The cave itself has figured prominently in the history of the town. Around the World War I period, the world's only air-conditioned tennis courts were located in the entrance of the cave. Likewise, many of the early buildings alongside Main Street derived their air-conditioning from the cave. Inside the cave is a large, fast-flowing river, and the cave itself is also known as Hidden River Cave. This energy source provided the energy to drive a dynamo, and, for a while in the late 19th Century, Horse Cave was the only town outside of Louisville to have electric lights in Kentucky.

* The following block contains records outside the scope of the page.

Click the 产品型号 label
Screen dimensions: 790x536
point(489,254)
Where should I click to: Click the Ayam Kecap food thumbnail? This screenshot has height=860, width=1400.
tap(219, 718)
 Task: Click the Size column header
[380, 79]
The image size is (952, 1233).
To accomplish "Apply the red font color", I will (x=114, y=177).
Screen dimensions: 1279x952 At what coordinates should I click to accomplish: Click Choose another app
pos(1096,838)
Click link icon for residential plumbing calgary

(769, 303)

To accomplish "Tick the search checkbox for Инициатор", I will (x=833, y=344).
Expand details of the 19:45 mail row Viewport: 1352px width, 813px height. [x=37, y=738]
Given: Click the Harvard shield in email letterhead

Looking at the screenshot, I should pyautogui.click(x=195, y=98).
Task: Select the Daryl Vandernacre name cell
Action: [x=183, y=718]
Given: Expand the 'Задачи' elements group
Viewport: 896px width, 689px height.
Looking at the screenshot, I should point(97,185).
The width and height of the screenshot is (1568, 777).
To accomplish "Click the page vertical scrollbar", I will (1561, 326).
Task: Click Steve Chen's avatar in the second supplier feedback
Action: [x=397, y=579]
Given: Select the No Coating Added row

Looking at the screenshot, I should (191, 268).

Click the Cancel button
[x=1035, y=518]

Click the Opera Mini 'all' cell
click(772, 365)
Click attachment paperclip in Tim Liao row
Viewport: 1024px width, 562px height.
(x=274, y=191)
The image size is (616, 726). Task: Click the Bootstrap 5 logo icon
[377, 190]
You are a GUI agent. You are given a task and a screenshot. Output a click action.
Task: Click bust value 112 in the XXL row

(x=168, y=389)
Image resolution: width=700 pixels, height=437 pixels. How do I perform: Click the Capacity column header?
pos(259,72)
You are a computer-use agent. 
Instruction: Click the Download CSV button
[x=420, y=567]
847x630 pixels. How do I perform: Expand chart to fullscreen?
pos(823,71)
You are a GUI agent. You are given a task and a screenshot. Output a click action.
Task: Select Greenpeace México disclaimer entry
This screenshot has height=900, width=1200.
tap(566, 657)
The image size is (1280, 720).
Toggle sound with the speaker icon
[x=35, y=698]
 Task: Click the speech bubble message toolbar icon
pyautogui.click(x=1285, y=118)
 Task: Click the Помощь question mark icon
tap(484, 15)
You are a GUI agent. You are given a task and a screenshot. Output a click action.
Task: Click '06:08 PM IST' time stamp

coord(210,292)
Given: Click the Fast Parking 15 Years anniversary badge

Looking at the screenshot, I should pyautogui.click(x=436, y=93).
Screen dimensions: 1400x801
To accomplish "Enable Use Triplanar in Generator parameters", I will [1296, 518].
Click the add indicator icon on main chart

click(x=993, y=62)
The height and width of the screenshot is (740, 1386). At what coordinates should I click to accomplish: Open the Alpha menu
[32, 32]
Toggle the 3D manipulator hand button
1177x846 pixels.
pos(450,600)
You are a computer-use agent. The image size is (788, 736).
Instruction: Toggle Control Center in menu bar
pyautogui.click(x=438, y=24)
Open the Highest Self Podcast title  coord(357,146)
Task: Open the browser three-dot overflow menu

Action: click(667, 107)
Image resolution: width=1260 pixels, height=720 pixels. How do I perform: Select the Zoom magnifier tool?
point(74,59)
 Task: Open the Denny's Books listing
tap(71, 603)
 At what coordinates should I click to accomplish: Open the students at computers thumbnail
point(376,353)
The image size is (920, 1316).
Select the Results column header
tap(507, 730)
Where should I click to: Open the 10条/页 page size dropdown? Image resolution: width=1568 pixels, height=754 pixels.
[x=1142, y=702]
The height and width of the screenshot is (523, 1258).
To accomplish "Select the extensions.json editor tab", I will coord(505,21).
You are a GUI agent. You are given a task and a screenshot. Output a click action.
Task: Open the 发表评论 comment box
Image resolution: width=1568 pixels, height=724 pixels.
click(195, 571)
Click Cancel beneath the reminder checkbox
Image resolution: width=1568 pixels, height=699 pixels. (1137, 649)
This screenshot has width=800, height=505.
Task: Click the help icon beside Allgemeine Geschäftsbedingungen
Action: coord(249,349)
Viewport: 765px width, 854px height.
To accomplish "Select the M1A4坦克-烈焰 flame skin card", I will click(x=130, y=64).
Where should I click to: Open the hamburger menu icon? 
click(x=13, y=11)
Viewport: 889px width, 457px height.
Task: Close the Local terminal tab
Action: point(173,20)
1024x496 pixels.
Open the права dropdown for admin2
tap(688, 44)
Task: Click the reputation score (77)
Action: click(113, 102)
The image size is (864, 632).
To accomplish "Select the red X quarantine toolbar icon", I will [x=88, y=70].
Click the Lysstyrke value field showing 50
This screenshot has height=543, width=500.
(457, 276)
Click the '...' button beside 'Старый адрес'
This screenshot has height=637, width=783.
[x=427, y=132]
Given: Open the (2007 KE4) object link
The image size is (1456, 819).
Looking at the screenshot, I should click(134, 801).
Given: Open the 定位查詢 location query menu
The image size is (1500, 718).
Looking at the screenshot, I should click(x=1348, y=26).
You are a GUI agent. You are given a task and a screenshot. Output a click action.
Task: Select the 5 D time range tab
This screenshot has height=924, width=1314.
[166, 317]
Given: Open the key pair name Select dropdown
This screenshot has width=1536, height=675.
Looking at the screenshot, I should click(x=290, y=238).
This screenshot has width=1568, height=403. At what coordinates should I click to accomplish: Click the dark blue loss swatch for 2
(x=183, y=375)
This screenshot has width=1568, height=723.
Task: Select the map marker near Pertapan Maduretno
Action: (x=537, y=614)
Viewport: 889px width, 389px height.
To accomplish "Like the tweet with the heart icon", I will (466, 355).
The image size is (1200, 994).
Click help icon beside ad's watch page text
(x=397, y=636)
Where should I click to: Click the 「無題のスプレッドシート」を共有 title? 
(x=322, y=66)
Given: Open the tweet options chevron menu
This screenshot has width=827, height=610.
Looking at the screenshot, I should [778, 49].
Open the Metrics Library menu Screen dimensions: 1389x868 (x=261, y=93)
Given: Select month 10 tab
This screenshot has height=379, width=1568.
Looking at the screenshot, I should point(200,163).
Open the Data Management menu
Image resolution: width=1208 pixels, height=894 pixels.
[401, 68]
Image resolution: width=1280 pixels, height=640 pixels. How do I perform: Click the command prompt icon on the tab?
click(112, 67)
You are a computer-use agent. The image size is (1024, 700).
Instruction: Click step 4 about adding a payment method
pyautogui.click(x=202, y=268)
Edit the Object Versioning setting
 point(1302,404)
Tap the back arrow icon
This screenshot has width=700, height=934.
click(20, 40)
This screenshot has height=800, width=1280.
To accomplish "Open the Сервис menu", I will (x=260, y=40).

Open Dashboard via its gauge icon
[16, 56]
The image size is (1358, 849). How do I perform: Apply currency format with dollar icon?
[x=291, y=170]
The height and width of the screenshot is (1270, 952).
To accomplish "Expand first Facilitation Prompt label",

The town's drinking water was also taken from the cave. Unfortunately, due to an incomplete understanding of the underground water flow in the region, sewage seeped into the cave, and hence into the drinking water, and the cave became severely polluted. The outcome was that the cave was shut down for tours for over 50 years. During the 1960s, the stench was so bad that pedestrians would cross to the other side of Main Street, rather than walk near the cave's opening. Birds flying over the cave's opening could be seen struggling to breathe, falling from the sky into the opening of the cave. Fortunately, efforts made to prevent polluting ground water in the region, coupled with the natural regenerative effects of the running water, have largely restored the cave to a pristine condition. Tours have resumed once more, the outcome of a successful anti-pollution effort by various levels of government.

The town of Horse Cave dates only to around the time of the Civil War. A stop on the Louisville and Nashville Railroad at this location led to the development of commerce. For at least a short period of time, the town was also known as Caverna, before returning to the name of Horse Cave. The local school district, which is an independent school district crossing three counties and encompassing Horse Cave, Cave City, and Mammoth Cave, is still known as the Caverna Independent School District.

Historically, Horse Cave has been a major center of agricultural commerce for Hart County, Metcalfe County, Green County, and the northeastern part of Barren County since at least the 1870s. Tobacco warehouses located here have provided the majority of the income, although factory work has been growing since the 1970s.